EXERCISE DETAILS. Look below for lines that hold the string "badge" and copy each one.
——
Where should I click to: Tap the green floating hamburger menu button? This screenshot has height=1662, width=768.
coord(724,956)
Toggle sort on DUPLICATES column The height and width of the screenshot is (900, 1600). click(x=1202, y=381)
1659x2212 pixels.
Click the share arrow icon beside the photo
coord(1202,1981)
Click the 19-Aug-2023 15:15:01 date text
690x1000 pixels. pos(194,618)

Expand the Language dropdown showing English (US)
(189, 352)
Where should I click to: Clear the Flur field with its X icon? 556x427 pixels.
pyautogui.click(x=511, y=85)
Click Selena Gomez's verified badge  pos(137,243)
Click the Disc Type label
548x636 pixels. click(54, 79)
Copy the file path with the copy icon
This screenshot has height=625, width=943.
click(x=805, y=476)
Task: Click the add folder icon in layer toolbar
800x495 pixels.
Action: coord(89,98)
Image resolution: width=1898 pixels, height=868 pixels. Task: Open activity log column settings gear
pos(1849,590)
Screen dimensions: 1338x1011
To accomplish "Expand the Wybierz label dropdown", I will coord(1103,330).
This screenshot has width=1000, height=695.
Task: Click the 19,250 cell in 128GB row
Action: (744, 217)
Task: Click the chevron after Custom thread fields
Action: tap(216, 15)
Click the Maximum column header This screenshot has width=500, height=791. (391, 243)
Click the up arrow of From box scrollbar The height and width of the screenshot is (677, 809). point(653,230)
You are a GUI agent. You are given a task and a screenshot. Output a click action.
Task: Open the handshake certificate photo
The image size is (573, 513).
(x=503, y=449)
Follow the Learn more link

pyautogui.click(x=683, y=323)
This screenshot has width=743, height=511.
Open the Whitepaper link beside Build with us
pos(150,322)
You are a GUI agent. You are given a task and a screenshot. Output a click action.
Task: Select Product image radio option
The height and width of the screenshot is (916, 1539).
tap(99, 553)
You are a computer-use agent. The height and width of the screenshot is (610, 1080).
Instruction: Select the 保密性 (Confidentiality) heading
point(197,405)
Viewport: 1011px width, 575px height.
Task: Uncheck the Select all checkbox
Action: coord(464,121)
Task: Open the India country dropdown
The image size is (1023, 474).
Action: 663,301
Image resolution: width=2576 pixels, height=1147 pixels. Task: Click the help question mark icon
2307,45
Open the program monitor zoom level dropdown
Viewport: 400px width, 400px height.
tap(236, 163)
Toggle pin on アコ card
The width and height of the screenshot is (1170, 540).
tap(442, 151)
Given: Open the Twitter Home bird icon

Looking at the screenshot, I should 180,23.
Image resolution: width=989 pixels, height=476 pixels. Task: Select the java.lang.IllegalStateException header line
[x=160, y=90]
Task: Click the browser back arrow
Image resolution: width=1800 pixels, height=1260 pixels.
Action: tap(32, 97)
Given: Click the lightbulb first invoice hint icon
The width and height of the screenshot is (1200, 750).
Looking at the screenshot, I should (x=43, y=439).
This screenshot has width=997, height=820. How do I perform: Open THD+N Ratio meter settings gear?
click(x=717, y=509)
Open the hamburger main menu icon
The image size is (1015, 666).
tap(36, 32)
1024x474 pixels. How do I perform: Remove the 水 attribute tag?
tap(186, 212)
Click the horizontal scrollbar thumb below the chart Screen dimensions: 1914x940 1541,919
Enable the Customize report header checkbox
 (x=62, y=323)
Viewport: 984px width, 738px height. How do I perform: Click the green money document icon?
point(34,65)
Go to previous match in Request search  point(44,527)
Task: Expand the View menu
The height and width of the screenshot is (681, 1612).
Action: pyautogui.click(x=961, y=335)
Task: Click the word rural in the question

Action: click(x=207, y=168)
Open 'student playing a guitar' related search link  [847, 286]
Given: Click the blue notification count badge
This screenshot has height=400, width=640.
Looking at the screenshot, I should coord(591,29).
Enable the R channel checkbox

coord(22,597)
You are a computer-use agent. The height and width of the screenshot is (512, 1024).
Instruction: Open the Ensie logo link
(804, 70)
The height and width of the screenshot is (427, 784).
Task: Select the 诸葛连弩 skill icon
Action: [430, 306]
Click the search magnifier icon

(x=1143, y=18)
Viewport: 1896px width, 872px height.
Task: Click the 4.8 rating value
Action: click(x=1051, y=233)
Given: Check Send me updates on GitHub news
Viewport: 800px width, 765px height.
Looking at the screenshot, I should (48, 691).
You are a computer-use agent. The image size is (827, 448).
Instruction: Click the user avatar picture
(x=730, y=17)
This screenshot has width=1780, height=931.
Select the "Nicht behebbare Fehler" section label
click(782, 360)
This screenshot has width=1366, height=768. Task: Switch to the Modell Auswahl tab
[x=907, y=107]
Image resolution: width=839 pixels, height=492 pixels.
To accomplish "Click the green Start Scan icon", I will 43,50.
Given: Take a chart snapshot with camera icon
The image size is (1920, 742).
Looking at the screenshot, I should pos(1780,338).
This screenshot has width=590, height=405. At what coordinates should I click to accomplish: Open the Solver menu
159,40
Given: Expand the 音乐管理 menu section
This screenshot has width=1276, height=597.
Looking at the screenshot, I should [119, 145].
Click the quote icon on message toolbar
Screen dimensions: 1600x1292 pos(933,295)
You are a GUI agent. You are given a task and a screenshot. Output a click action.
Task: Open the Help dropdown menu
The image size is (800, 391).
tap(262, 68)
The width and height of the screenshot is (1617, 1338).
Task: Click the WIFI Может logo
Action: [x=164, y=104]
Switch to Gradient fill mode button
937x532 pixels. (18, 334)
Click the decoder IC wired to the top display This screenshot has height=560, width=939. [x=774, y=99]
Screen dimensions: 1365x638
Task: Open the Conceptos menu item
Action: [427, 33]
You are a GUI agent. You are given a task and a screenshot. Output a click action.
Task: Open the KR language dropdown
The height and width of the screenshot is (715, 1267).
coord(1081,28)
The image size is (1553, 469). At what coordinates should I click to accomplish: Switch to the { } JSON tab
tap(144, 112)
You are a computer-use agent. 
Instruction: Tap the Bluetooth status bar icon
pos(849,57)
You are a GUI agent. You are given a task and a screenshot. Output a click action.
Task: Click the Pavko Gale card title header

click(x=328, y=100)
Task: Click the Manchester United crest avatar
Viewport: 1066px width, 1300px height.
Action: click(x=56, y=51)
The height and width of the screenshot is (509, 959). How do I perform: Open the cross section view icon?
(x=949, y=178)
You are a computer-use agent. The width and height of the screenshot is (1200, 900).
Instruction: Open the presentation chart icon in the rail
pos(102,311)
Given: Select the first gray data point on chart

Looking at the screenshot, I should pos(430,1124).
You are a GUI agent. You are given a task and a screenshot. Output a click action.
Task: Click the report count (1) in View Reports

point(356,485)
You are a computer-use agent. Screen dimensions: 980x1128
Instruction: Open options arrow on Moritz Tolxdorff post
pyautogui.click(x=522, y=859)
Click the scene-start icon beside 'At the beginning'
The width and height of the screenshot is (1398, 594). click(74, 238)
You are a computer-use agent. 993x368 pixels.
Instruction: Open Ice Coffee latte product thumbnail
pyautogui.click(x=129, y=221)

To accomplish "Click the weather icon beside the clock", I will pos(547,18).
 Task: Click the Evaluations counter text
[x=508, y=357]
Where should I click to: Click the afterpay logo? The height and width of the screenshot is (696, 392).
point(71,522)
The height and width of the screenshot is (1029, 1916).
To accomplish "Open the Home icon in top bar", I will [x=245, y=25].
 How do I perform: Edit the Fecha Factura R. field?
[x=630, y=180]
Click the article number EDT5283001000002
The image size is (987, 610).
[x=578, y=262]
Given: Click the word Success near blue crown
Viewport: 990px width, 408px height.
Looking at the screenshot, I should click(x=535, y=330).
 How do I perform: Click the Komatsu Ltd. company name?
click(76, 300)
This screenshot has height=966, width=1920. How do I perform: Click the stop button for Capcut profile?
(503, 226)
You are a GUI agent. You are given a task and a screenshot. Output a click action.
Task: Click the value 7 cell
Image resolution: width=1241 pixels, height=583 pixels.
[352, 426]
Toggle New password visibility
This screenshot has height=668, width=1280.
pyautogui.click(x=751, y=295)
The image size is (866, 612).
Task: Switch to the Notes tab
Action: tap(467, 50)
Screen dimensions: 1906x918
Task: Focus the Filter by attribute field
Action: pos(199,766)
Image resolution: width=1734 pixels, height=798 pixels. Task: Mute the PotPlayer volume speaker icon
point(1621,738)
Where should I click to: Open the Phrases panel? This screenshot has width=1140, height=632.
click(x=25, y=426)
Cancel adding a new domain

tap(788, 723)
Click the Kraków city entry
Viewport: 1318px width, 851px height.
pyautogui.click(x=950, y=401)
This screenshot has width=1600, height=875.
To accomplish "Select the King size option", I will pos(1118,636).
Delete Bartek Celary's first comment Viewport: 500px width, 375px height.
——
WRITTEN RESPONSE.
Click Selena Gomez's verified badge  pos(137,243)
Given: Click the blue notification count badge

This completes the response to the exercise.